Et il y a un rapport avec la première chose que je racontais. En effet, mettons que je monte à une certaine hauteur h (très petite devant le rayon R de la Terre) : depuis cette hauteur, je vois le sol jusqu'à une distance d=√(2R·h) (c'est-à-dire R·α avec mes notations précédentes) ; eh bien cette distance est justement celle v·t que parcourt la station spatiale (ou du moins un objet en orbite au niveau du sol) dans le temps t=√(2h/g) qu'il faut pour qu'un objet en chute libre (sans frottements) tombe depuis la hauteur h. Pour dire ça de façon plus imagée : si je monte en haut d'une tour et que quand la station spatiale est à mon niveau je fais tomber une balle du haut de cette tour, la balle touche le sol au même moment que la station arrive au niveau de mon horizon de visibilité. Ce n'est pas un hasard : c'est justement ce que fait la station : de façon très imagée, elle est en chute libre et, pour compenser cette chute libre, elle doit se déplacer à juste la distance qu'il faut pour que la convexité de la Terre crée la même hauteur sous ses pieds.

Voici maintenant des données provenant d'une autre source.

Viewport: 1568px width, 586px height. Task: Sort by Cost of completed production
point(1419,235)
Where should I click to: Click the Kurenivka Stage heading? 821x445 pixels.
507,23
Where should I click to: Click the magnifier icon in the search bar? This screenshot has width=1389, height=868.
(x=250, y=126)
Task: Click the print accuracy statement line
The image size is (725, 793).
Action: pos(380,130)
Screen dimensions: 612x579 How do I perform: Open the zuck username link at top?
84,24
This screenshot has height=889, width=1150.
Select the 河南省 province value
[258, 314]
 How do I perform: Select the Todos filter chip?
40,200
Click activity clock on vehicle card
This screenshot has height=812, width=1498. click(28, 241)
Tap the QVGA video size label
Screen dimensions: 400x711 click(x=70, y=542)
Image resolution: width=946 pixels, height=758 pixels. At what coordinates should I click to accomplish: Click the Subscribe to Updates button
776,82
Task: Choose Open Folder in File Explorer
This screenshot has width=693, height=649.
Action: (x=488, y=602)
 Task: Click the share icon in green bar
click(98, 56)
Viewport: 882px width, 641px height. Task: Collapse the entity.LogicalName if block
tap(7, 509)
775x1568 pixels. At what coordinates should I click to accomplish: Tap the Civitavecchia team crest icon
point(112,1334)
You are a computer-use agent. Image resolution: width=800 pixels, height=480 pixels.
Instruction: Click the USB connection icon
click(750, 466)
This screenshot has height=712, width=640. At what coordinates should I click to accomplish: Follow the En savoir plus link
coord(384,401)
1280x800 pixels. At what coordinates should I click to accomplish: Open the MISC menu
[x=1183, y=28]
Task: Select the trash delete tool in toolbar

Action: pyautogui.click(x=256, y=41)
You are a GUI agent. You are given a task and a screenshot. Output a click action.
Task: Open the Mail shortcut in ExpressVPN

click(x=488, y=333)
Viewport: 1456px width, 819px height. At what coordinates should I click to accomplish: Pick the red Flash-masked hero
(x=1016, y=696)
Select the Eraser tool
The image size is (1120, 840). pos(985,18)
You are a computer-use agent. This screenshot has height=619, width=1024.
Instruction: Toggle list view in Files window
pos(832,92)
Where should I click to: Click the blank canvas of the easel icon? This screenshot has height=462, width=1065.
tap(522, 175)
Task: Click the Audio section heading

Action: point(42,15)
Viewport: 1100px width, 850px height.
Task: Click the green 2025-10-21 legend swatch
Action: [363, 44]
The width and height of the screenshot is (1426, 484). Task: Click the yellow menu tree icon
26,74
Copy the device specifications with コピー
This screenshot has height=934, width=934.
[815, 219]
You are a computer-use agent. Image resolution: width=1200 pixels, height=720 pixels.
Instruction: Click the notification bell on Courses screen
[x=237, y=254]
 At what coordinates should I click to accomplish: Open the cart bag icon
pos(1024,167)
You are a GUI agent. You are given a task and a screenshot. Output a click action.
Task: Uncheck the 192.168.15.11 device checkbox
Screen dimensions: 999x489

Ça me fait penser à une autre égalité astucieuse un peu dans la même ligne de pensée : si la Terre s'arrêtait brutalement sur son orbite, combien de temps faudrait-il pour qu'elle tombât dans le Soleil ? (Je pose la question avec la Terre et le Soleil plutôt qu'avec un objet qui orbiterait la Terre au niveau de la surface, parce qu'il faut que la source de gravité soit ponctuelle.) La réponse est : à peu de choses près, trois mois. Pourquoi ? parce que la troisième loi de Kepler s'applique encore pour décrire la trajectoire elliptique dégénérée de la chute en question, dont le demi-grand-axe est quasiment le même que la trajectoire orbitale précédente, c'est-à-dire une distance Terre-Soleil, donc la période orbitale doit être la même, et le temps de tomber dans le Soleil correspond à un quart de période, i.e., le quart de douze mois. (Cette question avait été posée au Concours général de physique l'année où je l'avais passé, et j'avais été assez content de trouver cette réponse.) [Correction () : Je dois mal me rappeler la question, parce que, comme on me le signale en commentaire, j'ai mélangé grand-axe et demi-grand-axe dans cette histoire : la trajectoire de chute a un grand-axe égal au demi-grand-axe (rayon) de la trajectoire normale de la Terre (et par ailleurs le temps de chute est une demi-période), donc on ne peut plus rien dire d'intelligent (à moins d'invoquer la relation précise dans la troisième loi de Kepler, ce qui fait 3/√2 mois, mais n'est clairement pas l'esprit donc le problème devait être différent ; peut-être qu'il s'agissait simplement de trouver un ordre de grandeur).]